The dollar posted its biggest one-day loss versus the euro in over three years on Thursday as investors sold the currency partly on the view its recent rally on expectations for higher US interest rates had been overdone.
"Comments from the ECB's Trichet were a bit of a surprise so the dollar's adjustment was deeper," said Kikuko Takeda, market economist at Bank of Tokyo-Mitsubishi, adding the currency was unlikely to decline much further.
"Given the euro zone's structural problems, such as high unemployment, the ECB is unlikely to raise rates repeatedly like the Fed," she said, suggesting the dollar's rate advantage would stay intact.
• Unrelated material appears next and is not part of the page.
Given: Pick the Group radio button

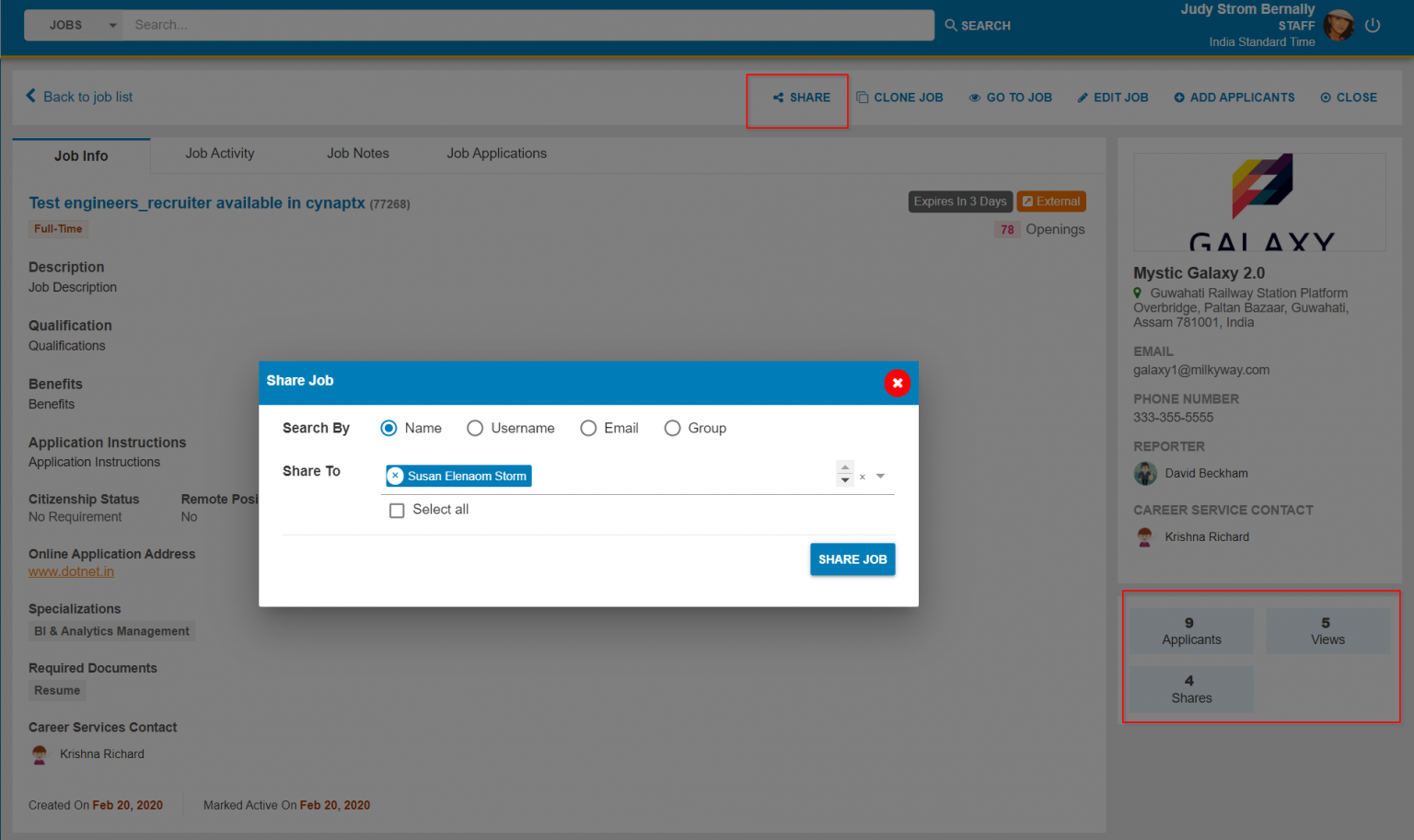Looking at the screenshot, I should 673,429.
The euro, which also hit a two-month high around 138.20 yen on Friday, was given a lift by comments from ECB President Jean-Claude Trichet.
After the ECB left its key rate unchanged as expected on Thursday, Trichet said that strong vigilance against inflation was essential and the central bank was ready to raise rates should problems worsen.
The market's immediate focus is on US payroll data due at 1230 GMT. Economists surveyed by Reuters expected to see a loss of 143,000 jobs in September as layoffs in the wake of Hurricane Katrina seep into nation-wide figures.
The euro was down slightly at $1.2165, off a two-week high of $1.2205 hit in US trade and well above the three-month low of $1.1900 struck earlier in the week.
Growing hopes that German Chancellor Gerhard Schroeder's Social Democrats and Angela Merkel's conservative Christian Democrats are finally moving towards forming a "grand coalition" also helped the euro, traders said.
The dollar bought 113.45 yen, up slightly from late US levels but about one yen below the 16-month high of 114.41 yen hit this week.
Sterling was at $1.7760 after climbing as far as $1.7814 in US trade - its highest level in more than a week.
"It's an adjustment. It's not that the market thinks the Fed will stop raising rates," said Fumihiko Kawano, forex manager at Nomura Securities.
"But how long the adjustment is going to last, we'll have to see."